## To do
Whenever the string "NIGHT" turns up in a line below, that line should be copied.
......
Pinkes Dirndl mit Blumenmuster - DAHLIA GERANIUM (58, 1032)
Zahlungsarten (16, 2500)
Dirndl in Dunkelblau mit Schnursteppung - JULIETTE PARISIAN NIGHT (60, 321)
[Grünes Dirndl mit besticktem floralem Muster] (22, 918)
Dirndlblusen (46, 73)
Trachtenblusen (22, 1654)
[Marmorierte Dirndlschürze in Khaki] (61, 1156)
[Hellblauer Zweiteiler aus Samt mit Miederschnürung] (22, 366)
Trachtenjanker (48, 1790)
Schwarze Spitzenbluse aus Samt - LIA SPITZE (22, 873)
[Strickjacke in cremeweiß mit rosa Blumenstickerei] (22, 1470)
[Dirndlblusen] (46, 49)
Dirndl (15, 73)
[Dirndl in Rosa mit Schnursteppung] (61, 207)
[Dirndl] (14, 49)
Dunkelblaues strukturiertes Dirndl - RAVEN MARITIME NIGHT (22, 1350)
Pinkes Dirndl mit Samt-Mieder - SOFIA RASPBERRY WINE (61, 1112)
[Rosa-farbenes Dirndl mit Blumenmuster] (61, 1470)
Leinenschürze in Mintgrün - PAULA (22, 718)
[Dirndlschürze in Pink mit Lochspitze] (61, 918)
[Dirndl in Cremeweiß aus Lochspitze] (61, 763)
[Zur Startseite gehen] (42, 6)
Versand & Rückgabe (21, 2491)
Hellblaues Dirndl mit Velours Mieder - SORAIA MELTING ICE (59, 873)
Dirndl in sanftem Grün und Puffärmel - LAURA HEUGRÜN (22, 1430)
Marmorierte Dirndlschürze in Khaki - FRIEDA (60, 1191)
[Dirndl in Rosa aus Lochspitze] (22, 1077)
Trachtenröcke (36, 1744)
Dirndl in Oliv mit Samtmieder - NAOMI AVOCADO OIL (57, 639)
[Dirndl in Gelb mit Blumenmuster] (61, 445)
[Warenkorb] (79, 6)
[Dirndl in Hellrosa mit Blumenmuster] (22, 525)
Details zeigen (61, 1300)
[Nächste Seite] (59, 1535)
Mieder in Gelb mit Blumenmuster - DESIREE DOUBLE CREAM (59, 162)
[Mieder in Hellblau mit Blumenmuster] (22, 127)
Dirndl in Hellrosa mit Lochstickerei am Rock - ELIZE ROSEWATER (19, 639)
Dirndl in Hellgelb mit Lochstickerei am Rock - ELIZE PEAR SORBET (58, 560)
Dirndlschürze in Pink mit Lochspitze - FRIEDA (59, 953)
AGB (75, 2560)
......
## Response
Dirndl in Dunkelblau mit Schnursteppung - JULIETTE PARISIAN NIGHT (60, 321)
Dunkelblaues strukturiertes Dirndl - RAVEN MARITIME NIGHT (22, 1350)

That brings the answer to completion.